Trump reads ‘The Snake,’ repurposed as anti-immigrant poem, at CPAC

President Donald Trump read the lyrics of an anti-immigrant song titled “The Snake” on Friday, reverting to a campaign staple that Trump has used to criticize United States’ immigration policy.

The song, written by the late singer-songwriter Oscar Brown Jr., tells the story of a woman who takes in a frozen snake she finds on her way to work. After the snake is nursed back to health, it bites the women and kills her.

Trump uses the song as an allegory to immigration law, suggesting that immigrants who come to the United States in search of a better life and help may end up hurting the country in the end.

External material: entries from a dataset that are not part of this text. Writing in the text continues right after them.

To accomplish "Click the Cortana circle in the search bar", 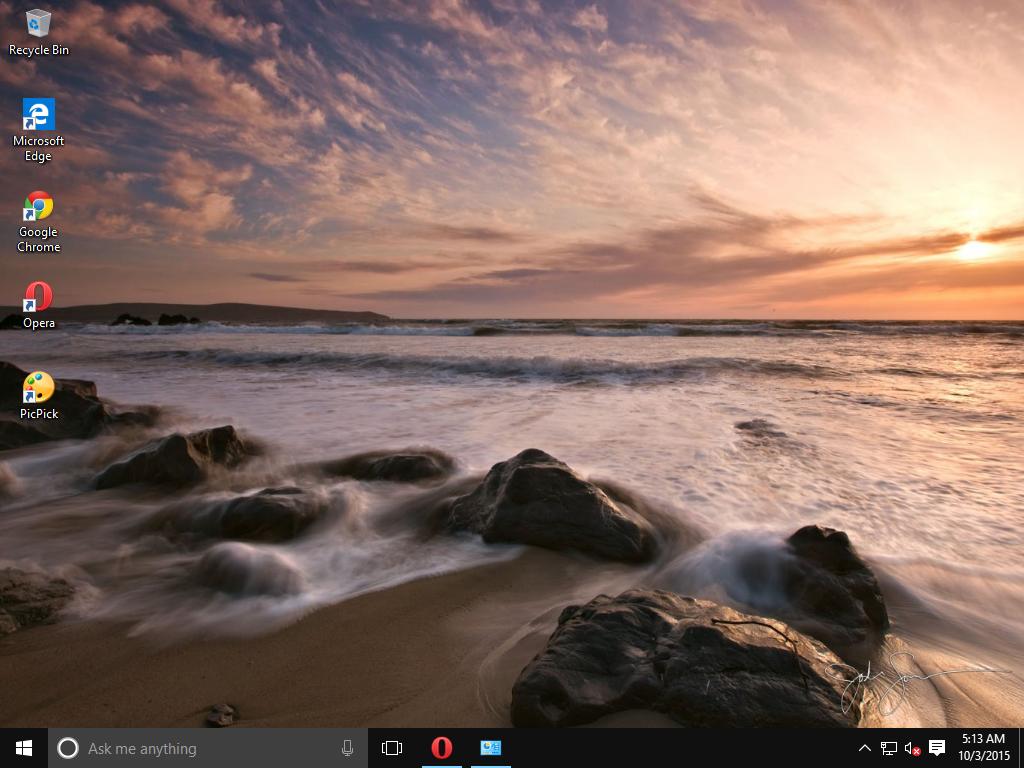I will click(x=67, y=748).
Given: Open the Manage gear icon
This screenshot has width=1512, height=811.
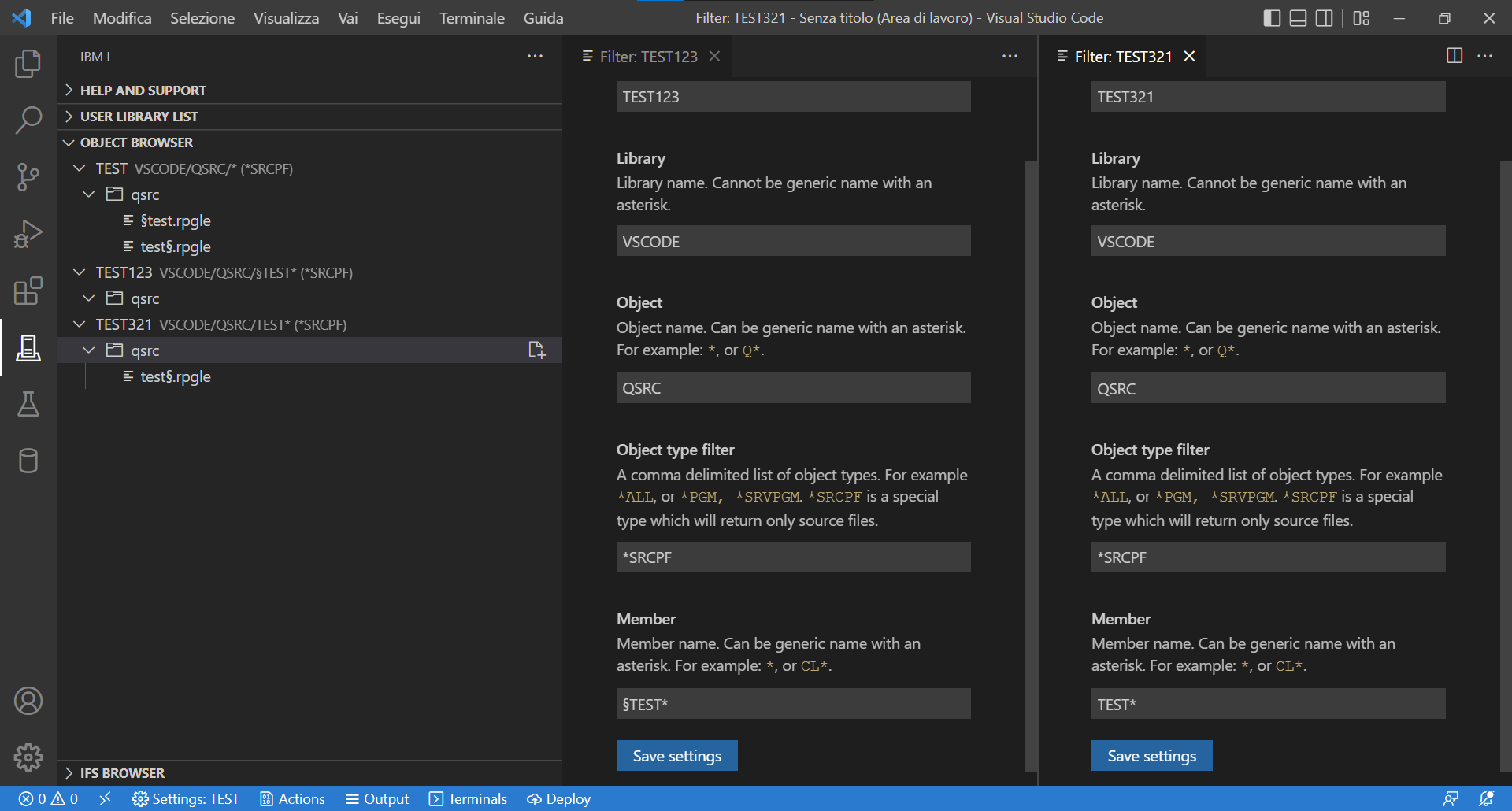Looking at the screenshot, I should [x=28, y=757].
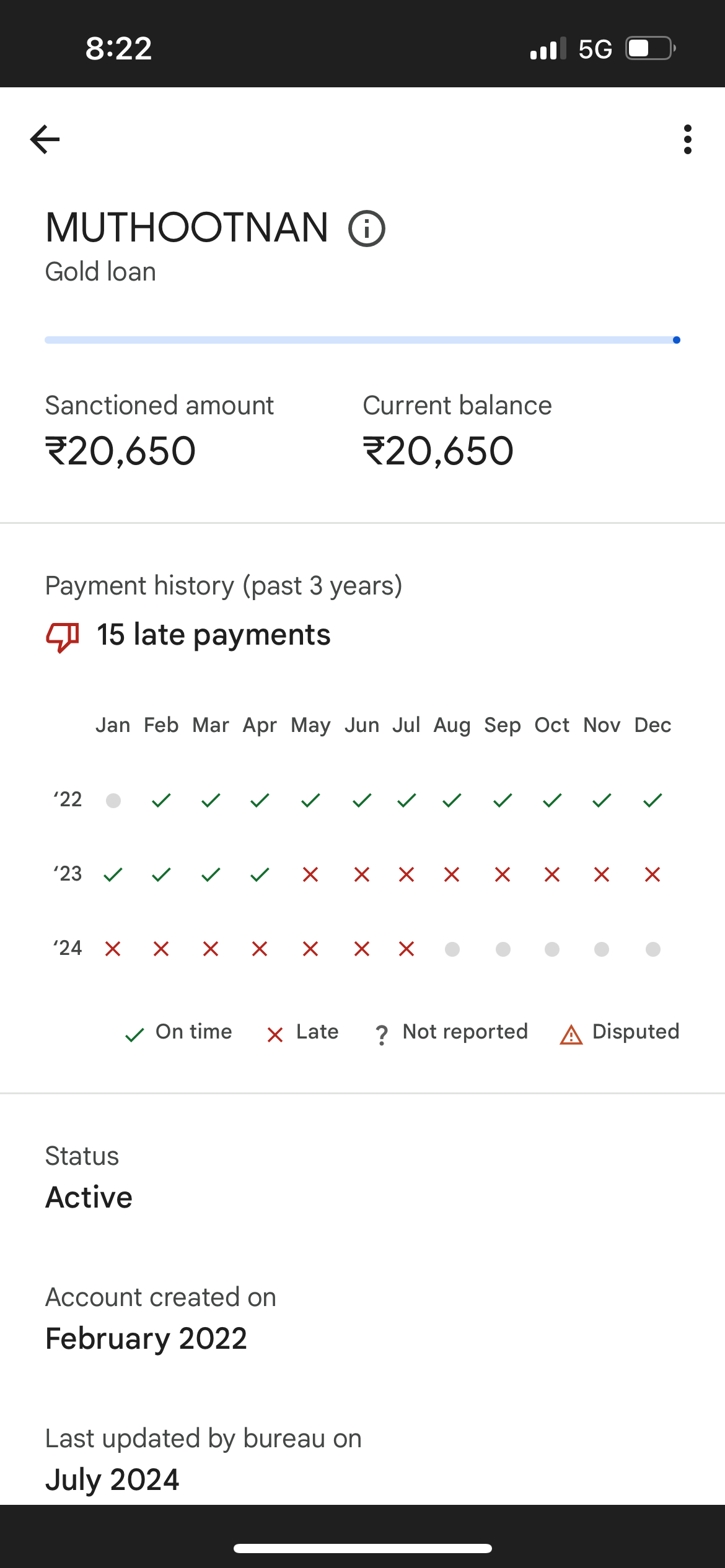The height and width of the screenshot is (1568, 725).
Task: Tap the December 2022 on-time checkmark
Action: pyautogui.click(x=652, y=801)
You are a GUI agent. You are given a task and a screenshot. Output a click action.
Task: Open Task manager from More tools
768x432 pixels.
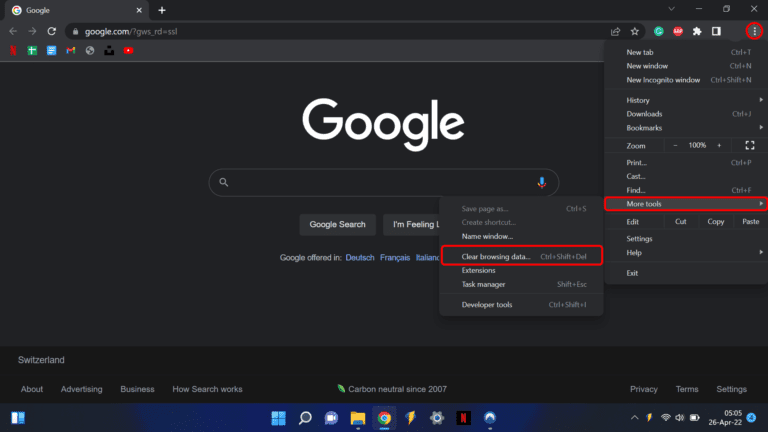483,284
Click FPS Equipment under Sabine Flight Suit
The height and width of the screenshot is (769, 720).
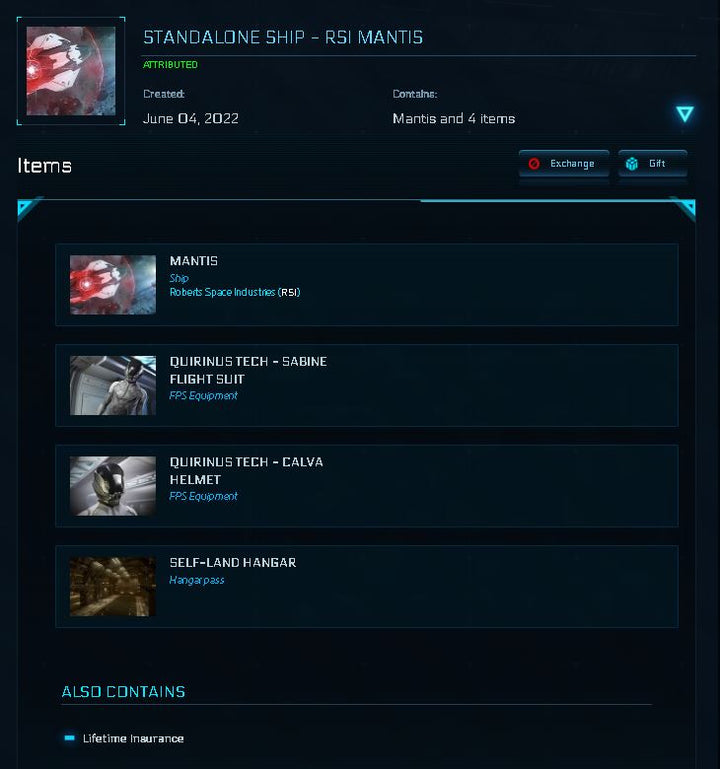[x=204, y=396]
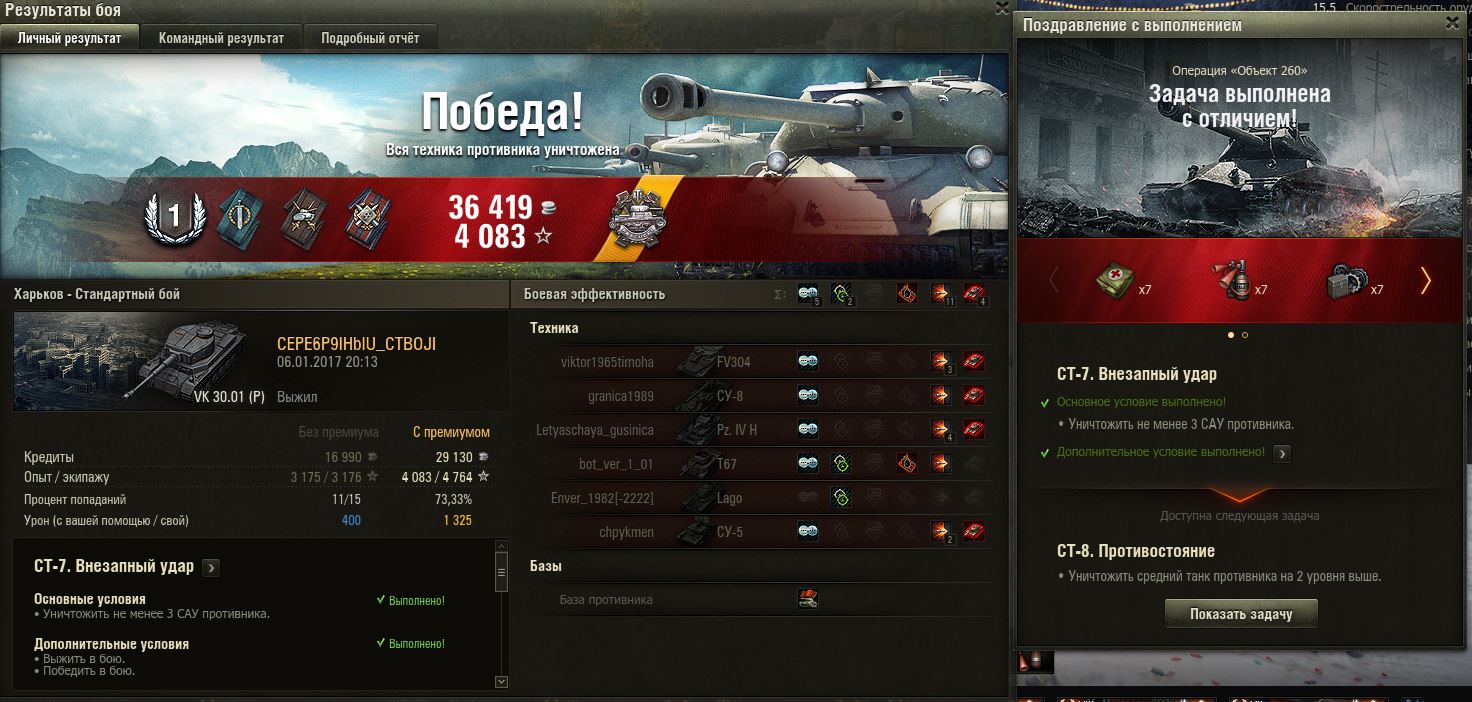Screen dimensions: 1472x702
Task: Click down arrow of the mission list scrollbar
Action: [502, 681]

“Did anyone ever hear me do ‘The Snake’ during the campaign” Trump asked the audience to raucous applause. “Because I had five people outside say, ‘Could you do The Snake?'”

He added: “So this is called, this is called ‘The Snake’ and think of it in terms of immigration. And you may love it or you may say, ‘Isn’t that terrible.’ And if you say, ‘Isn’t that terrible,’ who cares?”

The story was a staple of Trump’s 2016 campaign, regularly read at events to raucous applause as the businessman-turned-politician ran on a hardline immigration platform that included building a wall along the US-Mexico border and, at one point, halting all Muslim immigration.

Use of the song by Trump has morphed over time, however. Initially, Trump read the story as an attack against accepting Syrian refugees, who he claimed included terrorists hellbent on entering the United States.

But Trump, like he did on Friday, later began using the story to attack all immigrants.

“Immigration,” Trump said, before jumping into the story.

He last read the story at a rally in Harrisburg, Pennsylvania, to mark his 100th day in office.

“Let’s dedicate this to (then-Homeland Security Secretary John) Kelly, the Border Patrol, and the ICE agents for doing such an incredible job,” he said. “All right?”

Use of the song has long been controversial.

Brown, who died in 2005, wrote it in 1963 based on The Farmer and the Viper, one of Aesop’s fables. The moral of the story is that kindness can be betrayed.

But the Brown family, after seeing Trump seize on the song during the campaign, asked the then candidate to stop using it.

“We don’t want him using these lyrics,” Maggie Brown told the Chicago Tribune in 2016. “If Dad were alive, he would’ve ripped (Trump) with a great poem in rebuttal. Not only a poem and a song, but an essay and everything else.”